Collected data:
========================================

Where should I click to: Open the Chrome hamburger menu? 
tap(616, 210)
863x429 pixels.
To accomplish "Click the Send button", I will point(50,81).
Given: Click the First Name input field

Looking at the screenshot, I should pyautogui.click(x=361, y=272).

========================================

◆ Work item: Only the line containing "863x429 pixels." and the lines after it, through the end of the data, should be copied, exactly as they are.

◆ Result below:
863x429 pixels.
To accomplish "Click the Send button", I will point(50,81).
Given: Click the First Name input field

Looking at the screenshot, I should pyautogui.click(x=361, y=272).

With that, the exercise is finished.